Santuario animal, Almas Veganas, gallos, gallinas... Seguramente ya sabes de qué va el tema porque se trata de uno de los virales más sonados de finales de verano. Por resumir en pocas palabras, hace unos días, un santuario de animales subió un vídeo en el que denunciaban la cosificación de las gallinas en las granjas y, apuntaban, que habían decidido separar a los gallos de las gallinas porque "la violan". Fanny, una de las caras visibles de Almas Veganas (el santuario), ha hablado con 20minutos.es para explicar la polémica y cómo les ha afectado, entre otras cosas, este revuelo.

El colectivo, que acoge animales rescatados en unos terrenos en Girona-en la actualidad tienen 37 y de momento ya no aceptan más "por falta de recursos" según Fanny- se viralizó tras subir varios vídeos a las redes sociales. Entre otras cosas, relataban que habían separado a los gallos de las gallinas porque no querían "que las violaran aunque fuera su naturaleza".

También se les veía estrellando unos huevos contra el suelo, para que las gallinas los comieran. "Los huevos son de las gallinas, son suyos, por eso los ponen ellas, es su menstruación. Comérselos es robárselos y financiar la esclavitud animal", decían.

"Vivimos a diario la violación de los gallos"

En cuanto a este tema, Fanny insiste: "Los gallos violan a las gallinas, lo vivimos a diario en el refugio". La activista señala que no pasa con otras especies de animales porque "están castrados", no así los gallos, "que si los castras tienen el 50% de posibilidades de morir".

"Los animales tienen inteligencia y son capaces de decidir si quieren o no. En el caso de los gallos son agresivos y les clavan los espolones a las gallinas", añade.

Hasta Vox se ha hecho eco del tema.En su cuenta de Twitter, la formación de Abascal compartía un vídeo de un joven granjero cuya intención era desmontar la versión de Almas Veganas, asegurando que las gallinas vivían mejor que él. "¡Grande Juan Carlos!

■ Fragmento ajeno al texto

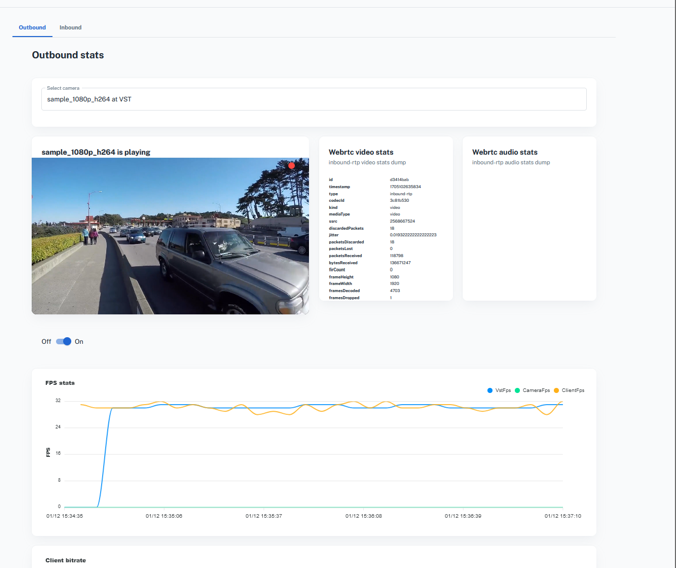Viewport: 676px width, 568px height.
Task: Click the ClientFps orange legend dot
Action: 556,390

Así deja en ridículo a las falsas ecologistas en pleno directo", escría Vox en Twitter.

Fanny, sorprendida de que Vox haya entrado al trapo, ha respondido que no les importa lo que digan los políticios: "Somos libertarias, es nuestra forma de pensar".

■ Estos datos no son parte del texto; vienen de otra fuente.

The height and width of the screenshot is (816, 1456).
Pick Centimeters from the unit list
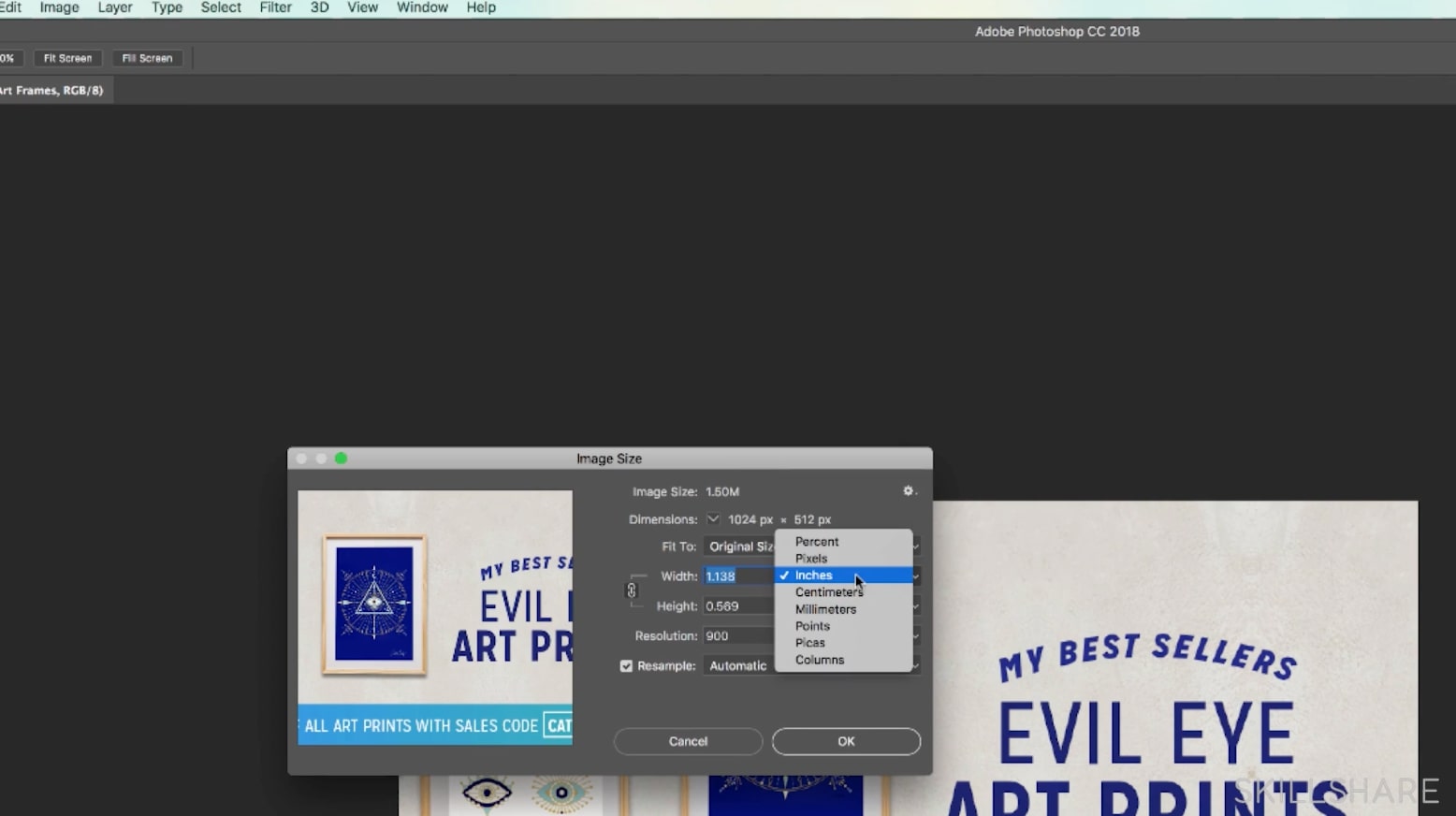click(x=828, y=592)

Sobre Juan Carlos, el granjero que se ha hecho famoso, Fanny resalta: "Es lo que ha aprendido de su familia pero no es correcto ni ético, para mí está mal porque a nadie le gustaría vivir en ese estado. Nosotras nos quejamos del uso de los animales, no de como vivan, sino de para lo que están criados, están cosificados".

Sobre el alcance de los vídeos, Fanny argumenta que "se hizo viral porque una persona fascista lo compartió" y porque han utilizado "la palabra violación".

"Una ola de veganismo"

Mientras tanto, tras el impacto en las redes sociales, "ha habido una ola de fascistas que han atacado su labor y han lanzado críticas discriminatorias de estética de un bajo nivel". Sin embargo, detrás de la "ola fascista", Fanny resalta que ha nacido algo positivo: "Hay gente que no sabía qué era el veganismo y ahora, gracias a nosotros, quieren hacerse veganos".

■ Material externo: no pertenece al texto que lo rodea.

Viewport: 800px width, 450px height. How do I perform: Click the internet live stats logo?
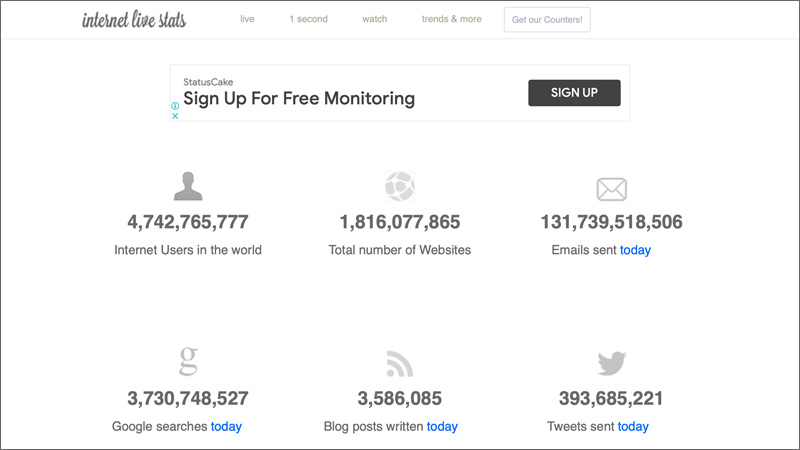click(134, 19)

Fanny ha criticado que "el colectivo fascista" ha aprovechado para criticar no solo que sea vegana, sino sus ideas políticias y su forma de vestir: "Todo lo que no está establecido, todo lo diferente o que no está bajo el sistema siempre es atacado".

Almas Veganas Santuario Animal es una asociación sin ánimo de lucro, creada a finales de 2016, que tiene como objetivo "liberar a los animales de la esclavitud". Entre sus valores está el "antiespecismo abolicionista", el "transfeminismo interseccional", el "comunismo libertario", el "asamblearismo" y el "ecologismo anti-capitalista".